Solved – Box Cox Transformation with swift

data transformationrregressionregression-strategies

I am trying to do a box-cox transformation with swift. I have a dependent variable, annual foreign sales of companies (in US\$ thousands) which contains zeros, for a set of panel data. I have been advised to add a small amount, for example, 0.00001 to the annual foreign sales figures so that I can take the log, but I think box-cox transformation will produce a more appropriate constant than 0.00001. I have done a box-cox transformation on R with the codes below, but it has given me a very large lambda2 of 31162.8.

library(geoR)
boxcoxfit(bornp$ForeignSales, lambda2 = TRUE)
#R output - Fitted parameters:
# lambda lambda2 beta sigmasq 
# -1.023463e+00 3.116280e+04 9.770577e-01 7.140328e-11

My hunch is that the above value of lambda2 is very large, so I am not sure if I need to run the boxcoxfit with my independent variables like below:

boxcoxfit(bornp$ForeignSales, bornp$family bornp$roa bornp$solvencyratio,lambda2=TRUE)

I am still trying to identify the best set of independent variables, so I am not sure if using the boxcoxfit with independent variables at this stage will work or is best.

Here's the description of the two lambda parameters from the help:

lambda       numerical value(s) for the transformation parameter $\lambda$. Used as the initial value
             in the function for parameter estimation.
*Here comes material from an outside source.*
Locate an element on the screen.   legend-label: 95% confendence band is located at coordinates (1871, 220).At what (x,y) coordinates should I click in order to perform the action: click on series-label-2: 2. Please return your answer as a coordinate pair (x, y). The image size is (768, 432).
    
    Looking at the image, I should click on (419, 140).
If not provided default values are as-
             sumed. If multiple values are passed the one with highest likelihood is used as
             initial value.
lambda2      logical or numerical value(s) of the additional transformation (see DETAILS
             below). Defaults to NULL. If TRUE this parameter is also estimated and the initial
             value is set to the absolute value of the minimum data. A numerical value is
             provided it is used as the initial value. Multiple values are allowed as for
             lambda.

Best Answer

By reading documentation from the R geoR package we can find that the boxcox transform with the extra parameter $\lambda_2$ is defined as $$ Y' =\begin{cases} \log(Y+\lambda_2) \text{if $\lambda=0$} \\ \frac{(Y+\lambda_2)^\lambda -1}{\lambda} \text{otherwise} \end{cases} $$ so if $\lambda_2=0$ this is the usual boxcox transform, and the boxcoxfit function will estimate the two parameters $\lambda, \lambda_2$ by maximum likelihood. From the examples on the help page it seems like the boxcoxfit function can take as first argument either a vector of data values or a model object, then presumably using the residuals from the fit. From your code it seems like you have just given a data vector, thus finding the boxcox transformation parameters based on the marginal distribution of the response variable. That is usually less useful than using the residuals from the model fit, so you should reanalyze doing that!

You asks then why the $\lambda_2=\text{3.116280e+04}$ is so large, if that is reasonable? Well, we cannot judge that, since you did'nt tell us about the marginal distribution of your $Y$ variable! But, you told us that $Y=\text{annual foreign sales of companies (in US\$ thousands)}$ and I would guess that contains many large values, so in that context maybe the estimated $\lambda_2$ is not so large.